Pendant ses premières années d’existence, l’affiche et le bandeau-texte restent le matériel de base de la propagande du Front national. Le parti d’extrême droite n’a pas de visuel. L’imprimeur propose un fond uni sur lequel se détache un slogan en lettres capitales. Il lui arrive aussi d’appliquer un mélange de couleurs dont le coût est peu élevé.
Le FN opte immédiatement pour les couleurs « nationales » : bleu, blanc et rouge. Elles ont un impact visuel fort – le rouge est la première couleur perçue par l’œil. Pour ces raisons pratiques, la maquette frontiste est simple et repose, en quelque sorte, sur une typographie à la mode.
Le matériel de propagande du FN doit être visible de loin. Cette remarque ne prend pas en compte seulement des exigences publicitaires. Frank Marest - le concepteur des affiches du FN pendant les années quatre-vingt-dix -, explique la raison essentielle : « Il faut dire aussi que, si nous présentons quelque chose à Le Pen, lui a un œil en moins et ne dessine pas. C’est une chance qu’il ne voie pas bien car lui aussi regardait les affiches en voiture. Et s’il ne distinguait pas certaines choses, il poussait une gueulante : "Elle est nulle cette affiche, je ne vois rien." On faisait donc les lettres plus grosses.

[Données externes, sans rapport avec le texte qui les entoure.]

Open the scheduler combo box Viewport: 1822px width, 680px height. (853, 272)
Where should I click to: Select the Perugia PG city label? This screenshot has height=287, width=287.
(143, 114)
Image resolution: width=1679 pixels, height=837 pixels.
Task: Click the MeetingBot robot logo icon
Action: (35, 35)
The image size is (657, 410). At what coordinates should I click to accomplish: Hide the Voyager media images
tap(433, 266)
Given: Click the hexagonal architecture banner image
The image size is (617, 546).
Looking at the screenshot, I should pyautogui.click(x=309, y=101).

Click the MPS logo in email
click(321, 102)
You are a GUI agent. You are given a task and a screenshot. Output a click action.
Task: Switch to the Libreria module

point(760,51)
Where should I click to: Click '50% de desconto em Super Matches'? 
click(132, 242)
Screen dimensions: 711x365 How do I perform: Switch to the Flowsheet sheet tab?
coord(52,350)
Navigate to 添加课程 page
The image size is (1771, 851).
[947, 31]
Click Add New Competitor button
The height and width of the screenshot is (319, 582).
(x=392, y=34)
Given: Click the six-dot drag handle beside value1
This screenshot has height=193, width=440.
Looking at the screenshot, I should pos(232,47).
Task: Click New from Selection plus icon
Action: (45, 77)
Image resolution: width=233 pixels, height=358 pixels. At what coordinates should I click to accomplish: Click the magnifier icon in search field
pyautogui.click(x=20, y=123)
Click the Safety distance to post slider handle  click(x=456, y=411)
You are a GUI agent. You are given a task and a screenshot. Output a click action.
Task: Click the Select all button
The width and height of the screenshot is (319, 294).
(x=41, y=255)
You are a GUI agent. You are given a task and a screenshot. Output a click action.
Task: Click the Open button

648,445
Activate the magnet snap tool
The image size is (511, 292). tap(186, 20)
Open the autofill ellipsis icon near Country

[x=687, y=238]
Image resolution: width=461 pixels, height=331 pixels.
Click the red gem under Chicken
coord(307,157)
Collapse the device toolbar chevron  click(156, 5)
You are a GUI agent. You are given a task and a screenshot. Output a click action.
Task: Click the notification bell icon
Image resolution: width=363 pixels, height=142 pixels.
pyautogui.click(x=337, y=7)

On était arrivé à ce système : il faut que le Président la voie ».
En intégrant l’ensemble de ces contingences, Jean-Pierre Stirbois créé la première charte graphique du FN : bandeau et/ou affiche, texte sur fond monochrome composé de formules courtes, caractères espacés et typographie stabilisée, logo et mention de l’adresse du siège du parti… et utilisation des trois couleurs : le bleu - davantage positif, couleur de la réflexion - se réfère à l’action du FN. Le blanc annonce la fracture et le rouge – la couleur négative, celle de l’interdit - évoque, la plupart du temps, les immigrés.
C’est une première forme d’identité visuelle qui fonctionne pendant une décennie (1978-1989). L’identification avec le FN est immédiate.